Im Vergleich zu diesen und anderen äusserst aufwändigen nationalen Monumentalwerken aus der Blütezeit der illustrierten botanischen Werke nimmt sich die um 1840 erschienene, kleinformatige „Sammlung von Schweizer Pflanzen“ eher bescheiden aus. 3 Die ersten Teillieferungen des Werkes gab der Lithograf Jonas David Labram allein heraus. Bald aber wurde er durch den Botaniker und Arzt Johannes Hegetschweiler unterstützt.

Die Schönheit Schweizer Äpfel und Birnen

Obwohl die aufwändigsten illustrierten Werke in anderen Ländern erschienen, gab es doch auch in der Schweiz botanische Auftragswerke mit nationaler Ausrichtung, wissenschaftlichem Anspruch und qualitativ hochstehenden Illustrationen. Das belegt etwa das zweibändige, vom Schweizerischen Landwirtschaftlichen Verein zwischen 1863 und 1872 herausgegebene Werk „Schweizerische Obstsorten“.

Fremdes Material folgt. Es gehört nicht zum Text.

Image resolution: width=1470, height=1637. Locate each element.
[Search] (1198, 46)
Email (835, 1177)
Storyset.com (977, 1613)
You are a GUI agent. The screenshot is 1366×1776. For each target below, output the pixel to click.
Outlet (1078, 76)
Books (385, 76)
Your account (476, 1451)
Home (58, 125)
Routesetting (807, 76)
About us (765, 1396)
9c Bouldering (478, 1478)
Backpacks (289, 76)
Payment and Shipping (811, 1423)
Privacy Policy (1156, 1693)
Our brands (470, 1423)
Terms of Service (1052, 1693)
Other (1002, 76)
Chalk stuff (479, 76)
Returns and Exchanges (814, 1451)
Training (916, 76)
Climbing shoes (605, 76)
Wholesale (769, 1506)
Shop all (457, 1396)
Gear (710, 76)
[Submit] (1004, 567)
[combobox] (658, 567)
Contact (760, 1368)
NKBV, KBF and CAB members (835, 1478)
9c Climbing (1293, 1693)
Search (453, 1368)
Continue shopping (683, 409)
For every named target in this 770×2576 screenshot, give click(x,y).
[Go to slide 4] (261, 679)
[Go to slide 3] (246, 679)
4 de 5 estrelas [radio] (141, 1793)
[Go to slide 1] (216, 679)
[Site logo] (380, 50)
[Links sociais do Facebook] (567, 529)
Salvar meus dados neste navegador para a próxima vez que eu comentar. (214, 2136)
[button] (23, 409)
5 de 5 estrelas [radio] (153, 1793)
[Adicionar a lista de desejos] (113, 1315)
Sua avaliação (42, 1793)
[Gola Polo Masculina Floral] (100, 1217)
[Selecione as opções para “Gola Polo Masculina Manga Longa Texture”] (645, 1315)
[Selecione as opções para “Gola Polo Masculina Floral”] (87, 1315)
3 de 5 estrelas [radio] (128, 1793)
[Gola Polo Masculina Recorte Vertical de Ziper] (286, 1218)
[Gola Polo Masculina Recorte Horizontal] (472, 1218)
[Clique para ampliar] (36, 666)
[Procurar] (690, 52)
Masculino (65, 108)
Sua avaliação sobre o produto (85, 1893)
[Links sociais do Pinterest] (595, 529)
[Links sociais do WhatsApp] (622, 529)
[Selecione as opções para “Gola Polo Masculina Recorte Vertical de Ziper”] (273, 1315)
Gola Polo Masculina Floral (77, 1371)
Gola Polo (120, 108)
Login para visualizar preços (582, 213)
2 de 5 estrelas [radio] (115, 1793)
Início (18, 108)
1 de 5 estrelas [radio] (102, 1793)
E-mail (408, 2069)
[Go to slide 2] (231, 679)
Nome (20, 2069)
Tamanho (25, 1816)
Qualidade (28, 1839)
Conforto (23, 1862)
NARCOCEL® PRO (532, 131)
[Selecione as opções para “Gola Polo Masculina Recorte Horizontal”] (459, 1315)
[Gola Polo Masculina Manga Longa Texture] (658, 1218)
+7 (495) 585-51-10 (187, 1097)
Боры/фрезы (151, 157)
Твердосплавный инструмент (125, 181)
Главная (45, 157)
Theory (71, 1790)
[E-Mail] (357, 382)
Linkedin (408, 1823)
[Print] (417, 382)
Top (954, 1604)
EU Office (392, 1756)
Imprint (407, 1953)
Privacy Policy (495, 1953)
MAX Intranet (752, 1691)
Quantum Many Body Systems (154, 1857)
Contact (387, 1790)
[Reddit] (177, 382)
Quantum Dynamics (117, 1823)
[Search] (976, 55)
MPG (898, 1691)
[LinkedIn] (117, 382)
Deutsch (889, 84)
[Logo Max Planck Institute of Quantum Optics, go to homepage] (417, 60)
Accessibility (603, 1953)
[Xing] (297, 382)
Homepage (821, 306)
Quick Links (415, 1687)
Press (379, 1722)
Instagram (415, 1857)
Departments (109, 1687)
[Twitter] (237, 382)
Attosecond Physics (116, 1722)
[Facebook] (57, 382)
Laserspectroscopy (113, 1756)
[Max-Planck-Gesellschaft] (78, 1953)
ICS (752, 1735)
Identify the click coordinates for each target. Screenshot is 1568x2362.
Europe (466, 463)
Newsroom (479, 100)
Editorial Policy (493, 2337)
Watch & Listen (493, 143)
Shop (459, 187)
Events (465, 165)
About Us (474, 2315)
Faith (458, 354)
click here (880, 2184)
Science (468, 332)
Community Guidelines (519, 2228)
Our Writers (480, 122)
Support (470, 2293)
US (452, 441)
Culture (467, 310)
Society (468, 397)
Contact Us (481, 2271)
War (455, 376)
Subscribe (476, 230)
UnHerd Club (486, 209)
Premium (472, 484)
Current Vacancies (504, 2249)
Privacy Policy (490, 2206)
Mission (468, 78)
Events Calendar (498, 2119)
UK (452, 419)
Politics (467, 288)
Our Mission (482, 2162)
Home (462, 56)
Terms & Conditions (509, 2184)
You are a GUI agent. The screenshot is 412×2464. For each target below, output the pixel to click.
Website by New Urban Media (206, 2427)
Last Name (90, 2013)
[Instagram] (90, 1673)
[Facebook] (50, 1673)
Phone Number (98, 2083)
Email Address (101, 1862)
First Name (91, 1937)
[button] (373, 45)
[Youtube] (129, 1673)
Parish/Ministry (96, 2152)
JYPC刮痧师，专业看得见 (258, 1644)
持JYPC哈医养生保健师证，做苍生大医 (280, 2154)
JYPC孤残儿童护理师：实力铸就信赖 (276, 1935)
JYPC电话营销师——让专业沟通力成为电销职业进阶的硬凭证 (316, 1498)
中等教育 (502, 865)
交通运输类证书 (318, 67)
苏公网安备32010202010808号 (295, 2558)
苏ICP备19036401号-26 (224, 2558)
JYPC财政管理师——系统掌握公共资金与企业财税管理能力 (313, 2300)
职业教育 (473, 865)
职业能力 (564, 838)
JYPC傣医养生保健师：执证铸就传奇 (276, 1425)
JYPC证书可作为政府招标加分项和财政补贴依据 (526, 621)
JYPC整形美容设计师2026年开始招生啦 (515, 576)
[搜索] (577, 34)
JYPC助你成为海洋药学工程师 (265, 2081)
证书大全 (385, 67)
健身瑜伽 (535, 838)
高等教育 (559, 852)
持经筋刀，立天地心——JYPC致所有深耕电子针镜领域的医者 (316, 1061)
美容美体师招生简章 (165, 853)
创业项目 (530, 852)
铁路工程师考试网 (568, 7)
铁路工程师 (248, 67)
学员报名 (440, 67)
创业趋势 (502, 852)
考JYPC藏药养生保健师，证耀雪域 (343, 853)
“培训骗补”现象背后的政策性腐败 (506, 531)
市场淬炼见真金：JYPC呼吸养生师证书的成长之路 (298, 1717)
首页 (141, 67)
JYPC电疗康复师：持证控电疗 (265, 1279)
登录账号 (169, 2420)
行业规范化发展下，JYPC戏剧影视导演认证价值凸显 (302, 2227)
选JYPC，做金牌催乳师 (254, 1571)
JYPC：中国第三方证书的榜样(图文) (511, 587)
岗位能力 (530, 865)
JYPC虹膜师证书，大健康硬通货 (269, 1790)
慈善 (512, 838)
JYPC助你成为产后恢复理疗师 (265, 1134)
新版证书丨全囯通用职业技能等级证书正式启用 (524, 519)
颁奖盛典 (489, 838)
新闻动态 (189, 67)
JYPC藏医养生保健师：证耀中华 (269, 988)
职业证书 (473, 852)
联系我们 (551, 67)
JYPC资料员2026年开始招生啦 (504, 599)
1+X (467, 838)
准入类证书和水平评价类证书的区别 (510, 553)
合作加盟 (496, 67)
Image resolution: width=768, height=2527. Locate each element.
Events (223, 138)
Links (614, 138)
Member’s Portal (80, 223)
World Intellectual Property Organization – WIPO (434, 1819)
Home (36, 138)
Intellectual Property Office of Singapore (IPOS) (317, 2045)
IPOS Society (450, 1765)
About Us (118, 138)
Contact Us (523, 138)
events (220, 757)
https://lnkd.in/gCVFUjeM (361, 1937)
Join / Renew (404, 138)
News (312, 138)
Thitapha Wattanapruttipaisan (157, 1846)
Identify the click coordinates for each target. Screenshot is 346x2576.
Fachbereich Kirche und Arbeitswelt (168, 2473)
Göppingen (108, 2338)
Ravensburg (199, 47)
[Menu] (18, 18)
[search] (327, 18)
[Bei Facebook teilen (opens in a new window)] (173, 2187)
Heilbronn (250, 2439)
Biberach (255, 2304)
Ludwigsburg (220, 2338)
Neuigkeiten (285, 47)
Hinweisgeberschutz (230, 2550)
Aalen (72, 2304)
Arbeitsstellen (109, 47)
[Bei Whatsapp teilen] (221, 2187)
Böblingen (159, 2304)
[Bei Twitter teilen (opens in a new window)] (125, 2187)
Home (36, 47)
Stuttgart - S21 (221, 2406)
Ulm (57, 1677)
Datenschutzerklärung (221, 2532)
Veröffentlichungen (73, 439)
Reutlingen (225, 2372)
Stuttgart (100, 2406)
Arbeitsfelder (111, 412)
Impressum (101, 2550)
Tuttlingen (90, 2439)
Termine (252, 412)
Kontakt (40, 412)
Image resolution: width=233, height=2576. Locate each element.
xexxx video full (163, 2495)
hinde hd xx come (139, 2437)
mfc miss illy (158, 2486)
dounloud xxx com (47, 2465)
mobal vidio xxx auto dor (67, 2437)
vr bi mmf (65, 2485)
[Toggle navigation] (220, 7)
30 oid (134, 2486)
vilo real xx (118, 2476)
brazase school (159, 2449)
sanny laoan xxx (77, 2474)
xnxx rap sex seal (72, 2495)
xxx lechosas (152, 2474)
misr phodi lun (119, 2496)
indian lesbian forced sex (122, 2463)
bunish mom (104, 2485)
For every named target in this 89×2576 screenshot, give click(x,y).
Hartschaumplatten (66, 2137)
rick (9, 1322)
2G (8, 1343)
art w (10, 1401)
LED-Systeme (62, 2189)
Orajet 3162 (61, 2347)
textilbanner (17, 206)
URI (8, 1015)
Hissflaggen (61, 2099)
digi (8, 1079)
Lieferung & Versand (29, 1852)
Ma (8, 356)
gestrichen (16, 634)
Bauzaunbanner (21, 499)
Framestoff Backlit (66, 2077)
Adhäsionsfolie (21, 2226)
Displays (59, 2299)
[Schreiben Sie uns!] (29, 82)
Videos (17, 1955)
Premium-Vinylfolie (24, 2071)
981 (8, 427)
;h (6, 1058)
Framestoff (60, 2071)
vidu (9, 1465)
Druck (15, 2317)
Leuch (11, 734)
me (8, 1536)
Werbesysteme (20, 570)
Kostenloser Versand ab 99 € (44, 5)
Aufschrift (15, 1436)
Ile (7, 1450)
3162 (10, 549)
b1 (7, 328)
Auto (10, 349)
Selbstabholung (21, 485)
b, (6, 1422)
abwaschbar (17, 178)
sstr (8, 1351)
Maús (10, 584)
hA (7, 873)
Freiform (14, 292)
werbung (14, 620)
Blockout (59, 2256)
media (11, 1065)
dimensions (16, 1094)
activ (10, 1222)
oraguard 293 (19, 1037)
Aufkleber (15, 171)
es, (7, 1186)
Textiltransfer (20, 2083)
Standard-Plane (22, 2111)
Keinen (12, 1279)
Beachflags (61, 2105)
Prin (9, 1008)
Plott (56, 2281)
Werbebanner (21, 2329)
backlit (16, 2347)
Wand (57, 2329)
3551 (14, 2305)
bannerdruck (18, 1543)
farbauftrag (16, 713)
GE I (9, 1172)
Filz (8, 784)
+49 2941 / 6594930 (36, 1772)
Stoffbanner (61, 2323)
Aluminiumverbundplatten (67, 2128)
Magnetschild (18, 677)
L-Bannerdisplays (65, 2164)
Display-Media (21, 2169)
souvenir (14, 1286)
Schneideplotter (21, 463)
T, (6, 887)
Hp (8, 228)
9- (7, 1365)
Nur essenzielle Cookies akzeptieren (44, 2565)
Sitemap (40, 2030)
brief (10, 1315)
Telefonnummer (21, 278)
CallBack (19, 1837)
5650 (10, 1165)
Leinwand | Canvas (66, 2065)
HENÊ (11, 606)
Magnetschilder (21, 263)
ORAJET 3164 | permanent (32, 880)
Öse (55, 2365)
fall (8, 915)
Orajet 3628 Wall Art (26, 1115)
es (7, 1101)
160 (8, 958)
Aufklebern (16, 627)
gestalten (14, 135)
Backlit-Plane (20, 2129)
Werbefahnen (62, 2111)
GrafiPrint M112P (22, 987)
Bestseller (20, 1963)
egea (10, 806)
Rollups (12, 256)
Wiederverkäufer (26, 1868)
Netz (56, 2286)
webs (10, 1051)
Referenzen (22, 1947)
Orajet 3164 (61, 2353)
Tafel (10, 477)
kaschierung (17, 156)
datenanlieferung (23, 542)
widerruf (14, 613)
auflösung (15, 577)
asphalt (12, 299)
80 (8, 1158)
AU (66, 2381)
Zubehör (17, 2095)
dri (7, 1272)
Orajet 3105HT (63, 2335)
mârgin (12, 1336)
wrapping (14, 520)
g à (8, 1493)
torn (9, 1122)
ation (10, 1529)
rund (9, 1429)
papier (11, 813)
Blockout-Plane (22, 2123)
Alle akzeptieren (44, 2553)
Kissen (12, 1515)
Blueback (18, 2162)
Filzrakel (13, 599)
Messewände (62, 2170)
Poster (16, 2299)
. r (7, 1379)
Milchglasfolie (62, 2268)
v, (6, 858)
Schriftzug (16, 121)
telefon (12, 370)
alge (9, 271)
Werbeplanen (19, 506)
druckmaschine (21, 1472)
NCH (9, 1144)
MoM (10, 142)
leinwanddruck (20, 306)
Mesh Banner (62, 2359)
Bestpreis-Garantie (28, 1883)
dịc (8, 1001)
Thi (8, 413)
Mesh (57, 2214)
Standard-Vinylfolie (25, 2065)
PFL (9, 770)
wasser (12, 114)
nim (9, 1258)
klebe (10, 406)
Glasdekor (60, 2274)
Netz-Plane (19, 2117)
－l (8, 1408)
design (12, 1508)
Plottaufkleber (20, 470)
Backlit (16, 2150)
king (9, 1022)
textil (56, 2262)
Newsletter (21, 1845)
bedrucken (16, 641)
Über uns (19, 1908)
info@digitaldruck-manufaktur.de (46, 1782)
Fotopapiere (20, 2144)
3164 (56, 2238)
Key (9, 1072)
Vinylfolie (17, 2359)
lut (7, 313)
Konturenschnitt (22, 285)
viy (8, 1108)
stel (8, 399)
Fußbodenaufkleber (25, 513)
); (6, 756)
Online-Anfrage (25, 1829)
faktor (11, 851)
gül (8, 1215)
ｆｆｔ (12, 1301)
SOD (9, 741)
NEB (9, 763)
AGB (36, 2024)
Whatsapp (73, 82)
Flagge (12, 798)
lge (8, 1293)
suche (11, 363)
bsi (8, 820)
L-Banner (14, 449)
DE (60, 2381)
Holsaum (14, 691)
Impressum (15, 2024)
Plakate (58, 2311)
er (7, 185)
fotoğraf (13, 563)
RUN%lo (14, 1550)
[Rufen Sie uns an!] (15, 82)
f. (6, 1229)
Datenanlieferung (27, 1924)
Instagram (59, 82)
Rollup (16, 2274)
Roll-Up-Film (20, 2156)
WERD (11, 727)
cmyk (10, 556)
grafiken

Im Vorwort dieser Publikation über Schweizer Äpfel- und Birnensorten und die Charakteristik ihrer bildlichen und textlichen Beschreibung sind auch Anforderungskriterien für Illustrationen und Text formuliert:

Die möglichst naturgetreuen Abbildungen […] stellen in natürlicher Grösse dar:

  1. Die Seitenansicht einer Mittelfrucht mit Kelch, von der Sonnenseite.
  2. Einen Längsschnitt […].
  3. Einen reifen, beblätterten Zweig […]. Der Verlauf des Blattnervennetzes […] ist jeweilen auf einem Zweigblatte nach photographischer Aufnahme genau wieder gegeben.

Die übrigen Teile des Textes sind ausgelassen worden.